* **Supplied data**
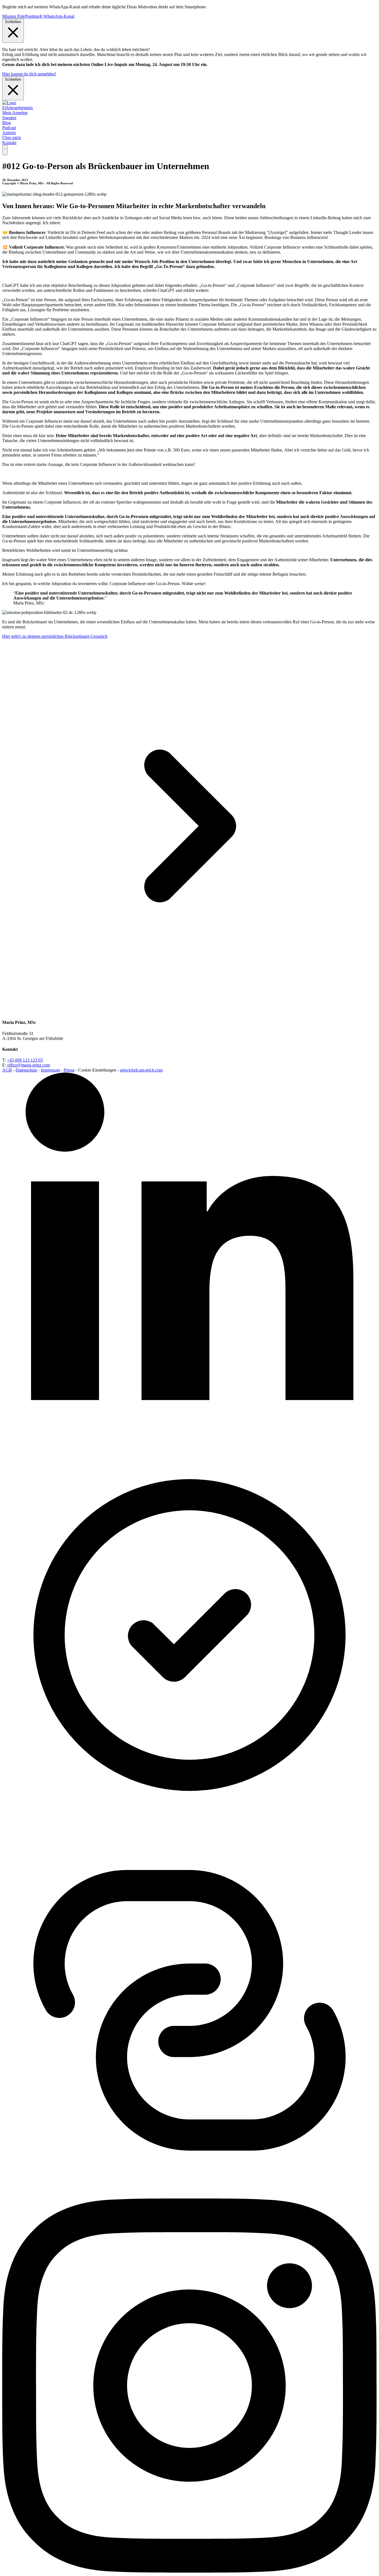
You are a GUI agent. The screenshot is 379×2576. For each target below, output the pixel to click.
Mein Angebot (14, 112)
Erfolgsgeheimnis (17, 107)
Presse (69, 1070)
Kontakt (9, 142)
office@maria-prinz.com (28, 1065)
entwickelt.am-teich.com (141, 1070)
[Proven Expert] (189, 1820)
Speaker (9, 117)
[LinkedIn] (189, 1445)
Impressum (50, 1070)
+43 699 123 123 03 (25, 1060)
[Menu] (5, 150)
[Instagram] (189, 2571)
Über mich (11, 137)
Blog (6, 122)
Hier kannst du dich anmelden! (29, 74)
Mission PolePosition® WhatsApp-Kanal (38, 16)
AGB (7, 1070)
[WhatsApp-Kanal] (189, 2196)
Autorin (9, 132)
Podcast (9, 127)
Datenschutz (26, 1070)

* **What needs to be done**
Write the lines out exactly, from the one with "Erfolgsgeheimnis (17, 107)" down to the last line of the listing, and leave out all others.

* **Exercise solution**
Erfolgsgeheimnis (17, 107)
Presse (69, 1070)
Kontakt (9, 142)
office@maria-prinz.com (28, 1065)
entwickelt.am-teich.com (141, 1070)
[Proven Expert] (189, 1820)
Speaker (9, 117)
[LinkedIn] (189, 1445)
Impressum (50, 1070)
+43 699 123 123 03 (25, 1060)
[Menu] (5, 150)
[Instagram] (189, 2571)
Über mich (11, 137)
Blog (6, 122)
Hier kannst du dich anmelden! (29, 74)
Mission PolePosition® WhatsApp-Kanal (38, 16)
AGB (7, 1070)
[WhatsApp-Kanal] (189, 2196)
Autorin (9, 132)
Podcast (9, 127)
Datenschutz (26, 1070)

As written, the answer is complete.